Виталий Аширов // Cancermunication

Этиология онкологических заболеваний неясна. Мы можем останавливать рост опухолей, уничтожать вредоносные клетки и даже перерождать их в полезные. Однако долгое время были неизвестны причины, побуждающие здоровую телесную ткань мутировать. К единому мнению ученые не пришли. Широко распространены теории дефектной наследственности, канцерогенных продуктов и экологического загрязнения. Однако подтверждено только косвенное влияние перечисленных причин, прямого воздействия обнаружить не удавалось в течение трех столетий, до тех пор, пока профессор Эдвард Пузырев (Ph.D, колумбийский университет) в 2023 году не обнародовал результаты своих многолетних кропотливых трудов. Само название доклада было провокативным — Cancermunication (непереводимая игра слов) — а содержание и вовсе заставило ученую аудиторию напрячься, кое-кто из консерваторов был вынужден уйти, хлопнув дверью, те же, кто остались и выслушали речь (тихую и спотыкливую, Пузырев не был оратором) до конца, засыпали лектора вопросами, на которые он даже не пытался отвечать, объявив, что вскоре выпустит расширенную версию доклада (и сдержал слово; она вышла, оформленная в небольшую книжицу карманного формата, спустя полтора года после скандального выступления, — и вновь поднялся утихший было ажиотаж). 

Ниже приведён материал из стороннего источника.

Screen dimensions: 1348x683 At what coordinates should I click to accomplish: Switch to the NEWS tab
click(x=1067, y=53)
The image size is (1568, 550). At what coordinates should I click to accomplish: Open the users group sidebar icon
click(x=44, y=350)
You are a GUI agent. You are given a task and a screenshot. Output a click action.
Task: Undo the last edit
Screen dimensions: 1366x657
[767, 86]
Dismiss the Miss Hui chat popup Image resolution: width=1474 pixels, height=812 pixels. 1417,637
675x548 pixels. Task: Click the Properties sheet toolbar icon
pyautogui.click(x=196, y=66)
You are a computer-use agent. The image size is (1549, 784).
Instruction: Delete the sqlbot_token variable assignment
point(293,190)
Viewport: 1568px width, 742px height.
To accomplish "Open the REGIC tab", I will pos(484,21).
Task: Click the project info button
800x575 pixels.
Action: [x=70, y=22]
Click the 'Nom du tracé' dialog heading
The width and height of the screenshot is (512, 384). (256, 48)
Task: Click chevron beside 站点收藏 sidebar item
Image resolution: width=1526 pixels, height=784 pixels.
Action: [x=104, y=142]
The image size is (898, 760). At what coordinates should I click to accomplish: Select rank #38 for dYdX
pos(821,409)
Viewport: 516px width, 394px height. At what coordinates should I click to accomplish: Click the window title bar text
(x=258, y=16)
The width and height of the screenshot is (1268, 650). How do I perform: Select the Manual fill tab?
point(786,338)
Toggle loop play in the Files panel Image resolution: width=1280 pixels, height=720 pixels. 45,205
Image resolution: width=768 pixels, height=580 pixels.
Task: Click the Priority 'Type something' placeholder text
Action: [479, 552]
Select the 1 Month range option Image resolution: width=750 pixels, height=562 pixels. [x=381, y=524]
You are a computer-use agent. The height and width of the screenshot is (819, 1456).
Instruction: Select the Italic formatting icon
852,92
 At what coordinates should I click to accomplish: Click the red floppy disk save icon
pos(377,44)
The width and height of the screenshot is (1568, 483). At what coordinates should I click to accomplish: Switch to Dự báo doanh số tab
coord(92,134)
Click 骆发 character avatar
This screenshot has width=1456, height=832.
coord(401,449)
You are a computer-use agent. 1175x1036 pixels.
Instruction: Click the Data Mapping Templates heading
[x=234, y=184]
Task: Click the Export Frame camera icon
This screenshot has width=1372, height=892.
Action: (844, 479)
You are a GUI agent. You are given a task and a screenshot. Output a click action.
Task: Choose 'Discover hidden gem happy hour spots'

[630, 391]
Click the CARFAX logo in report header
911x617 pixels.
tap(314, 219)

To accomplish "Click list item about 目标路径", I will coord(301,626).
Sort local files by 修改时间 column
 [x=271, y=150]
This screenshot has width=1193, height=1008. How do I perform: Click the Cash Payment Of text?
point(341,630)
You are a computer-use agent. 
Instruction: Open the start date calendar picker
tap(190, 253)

Идея Пузырева, его открытие, до смешного проста и легко укладывается в три слова, открывающих монографию: «Коммуникация вызывает рак», все остальное посвящено детальным, практически математическим доказательствам этого парадоксального, если не сказать эпатажного, заявления. Одна за другой следуют рентгенограммы с пояснительным текстом (обширная латинская терминология), затем идут графики статистических исследований со ссылками на формулы именитых статистов, микрофотографии патогенных образований, химические анализы, и опять фотографии, как будто Пузырев изначально знал, что докричаться до мира, сплошь населенного скептиками, можно будет лишь с помощью визуальных свидетельств. 

Коммуникацию он понимает трояко — прежде всего как процесс общения (неважно, разделяемый или однонаправленный, письменный, жестовый или вербальный), а также как намерение и непроизвольную коммуникацию. Каждая из этих форм чревата развитием онкологического заболевания у индивида, принявшего в ней участие. Степень и уровень патогенности зависит от формы коммуникации. 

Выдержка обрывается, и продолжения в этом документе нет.